Today, we are a nation of specialists. Colleges and universities advertise career preparation for what are the top employment sectors in today’s global economy. Many high schools take the position that the subjects that matter are ones most “relevant” for employment and participation in a consumer economy. This approach reduces the space for studies in literature, history, philosophy, general science, and the arts.

What are we losing? A recent New Yorker article (March 6, 2023) proclaimed “The End of the English Major” and went on to document the disappearance of majors across the humanities with examples from ASU, Tufts and Ohio State, schools that continue to attract record enrollments. During the past decade, the study of English and history at the collegiate level has fallen by a full third. Humanities enrollment in the US has declined over all by seventeen per cent. What we’re losing is any studied connection to what it means to be human and the connections to a shared human experience.  In democratizing higher education for all (a noble goal) even our top-rated colleges and universities became career training centers more than centers for understanding heritage and culture through the written word. 

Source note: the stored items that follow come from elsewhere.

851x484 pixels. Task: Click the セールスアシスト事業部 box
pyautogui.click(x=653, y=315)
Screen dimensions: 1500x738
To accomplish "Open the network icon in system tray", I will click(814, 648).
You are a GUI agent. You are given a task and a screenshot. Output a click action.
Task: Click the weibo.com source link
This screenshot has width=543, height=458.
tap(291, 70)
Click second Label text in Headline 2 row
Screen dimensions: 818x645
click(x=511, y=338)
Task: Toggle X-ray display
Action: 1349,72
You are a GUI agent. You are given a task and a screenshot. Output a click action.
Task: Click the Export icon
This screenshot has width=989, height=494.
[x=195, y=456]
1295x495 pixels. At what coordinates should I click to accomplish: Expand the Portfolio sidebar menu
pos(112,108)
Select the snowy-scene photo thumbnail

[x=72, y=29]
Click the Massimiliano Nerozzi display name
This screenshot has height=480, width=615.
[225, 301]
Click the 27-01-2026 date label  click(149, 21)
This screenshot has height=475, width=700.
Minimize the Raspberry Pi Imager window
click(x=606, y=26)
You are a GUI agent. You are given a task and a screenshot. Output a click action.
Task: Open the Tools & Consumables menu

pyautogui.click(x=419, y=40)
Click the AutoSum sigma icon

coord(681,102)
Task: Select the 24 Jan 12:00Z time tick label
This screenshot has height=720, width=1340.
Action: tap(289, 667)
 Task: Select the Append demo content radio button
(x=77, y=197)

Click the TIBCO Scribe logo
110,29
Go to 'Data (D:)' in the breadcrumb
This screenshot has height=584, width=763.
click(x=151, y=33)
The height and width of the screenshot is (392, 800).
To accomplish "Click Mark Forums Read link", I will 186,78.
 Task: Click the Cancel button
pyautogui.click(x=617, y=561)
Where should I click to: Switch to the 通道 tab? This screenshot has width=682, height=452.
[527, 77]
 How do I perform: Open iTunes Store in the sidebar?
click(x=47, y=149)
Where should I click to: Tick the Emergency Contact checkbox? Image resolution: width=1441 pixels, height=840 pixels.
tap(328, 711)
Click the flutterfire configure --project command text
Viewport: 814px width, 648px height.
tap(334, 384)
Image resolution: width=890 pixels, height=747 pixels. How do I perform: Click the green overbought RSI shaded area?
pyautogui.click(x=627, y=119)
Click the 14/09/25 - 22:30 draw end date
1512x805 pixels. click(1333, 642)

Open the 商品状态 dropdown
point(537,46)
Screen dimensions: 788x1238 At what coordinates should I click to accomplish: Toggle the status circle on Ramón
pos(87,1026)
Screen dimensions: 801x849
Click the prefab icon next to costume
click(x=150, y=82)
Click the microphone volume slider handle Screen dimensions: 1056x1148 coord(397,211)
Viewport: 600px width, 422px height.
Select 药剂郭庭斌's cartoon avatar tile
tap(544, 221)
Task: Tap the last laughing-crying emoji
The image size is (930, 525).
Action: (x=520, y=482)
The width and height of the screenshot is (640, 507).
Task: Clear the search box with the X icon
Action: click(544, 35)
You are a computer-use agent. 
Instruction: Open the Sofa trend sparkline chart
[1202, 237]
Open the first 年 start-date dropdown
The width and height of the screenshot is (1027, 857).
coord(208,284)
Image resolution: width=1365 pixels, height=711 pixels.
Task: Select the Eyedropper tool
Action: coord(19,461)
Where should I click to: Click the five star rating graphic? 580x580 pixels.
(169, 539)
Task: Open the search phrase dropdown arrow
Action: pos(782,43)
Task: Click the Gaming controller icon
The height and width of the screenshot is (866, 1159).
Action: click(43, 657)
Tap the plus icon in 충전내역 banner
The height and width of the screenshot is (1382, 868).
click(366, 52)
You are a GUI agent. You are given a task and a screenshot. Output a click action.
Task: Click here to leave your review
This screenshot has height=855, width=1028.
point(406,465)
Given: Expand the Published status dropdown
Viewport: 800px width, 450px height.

Phoenix Friends School aims to prepare our middle-school graduates for choices of high school, of course, but more importantly, we aim to prepare them for a world probably unlike the world we know today. To understand a rapidly-changing world, it may help to know our shared past and the complex historical trends that brought us to this point. To understand the diversity of human experience, readings from world literature could help put our young students in the shoes of those unlike them – unlike but still sharing basic human emotions, aspirations, and familiar challenges. At Phoenix Friends, we believe past models of education are as valid today as fifty or one hundred years ago.

While recognizing the pressure for students to achieve rewarding employment in the future, we explore the seven liberal arts, the classical curriculum covering humanities and science, as a foundation for learning and for living fully. There’s a very good chance our framework for life-long learning will prepare our graduates to navigate the headwinds of life in an ever-changing world.

2 Comments

  1. Paul Erb on March 16, 2023 at 12:41 am

    I just had a stroke, and doctors are reporting vivid surprise at my neuroplastic recovery. Nobody can say for sure, of course…but…my parents had us learn languages, play music, participate in the play, play sports…and I loved the liberal arts education I got in middle school, in high school, and in college. Surely the learning brain, even when it’s older, is more neuroplastically agile when it’s…used to learning in lots of different ways?

  2. Dr Gary Gruber on March 16, 2023 at 1:15 pm

    Here is a nod to the generalists in our society and I would rather hire one of those than a highly trained and specialized person unless it was for some kind of microscopic research.
    “Range: Why Generalists Triumph in a Specialized World” is a 2019 book by David Epstein in which he expands on the points from his previous book “The Sports Gene: Inside the Science of Extraordinary Athletic Performance” to make a more general argument against overspecialization.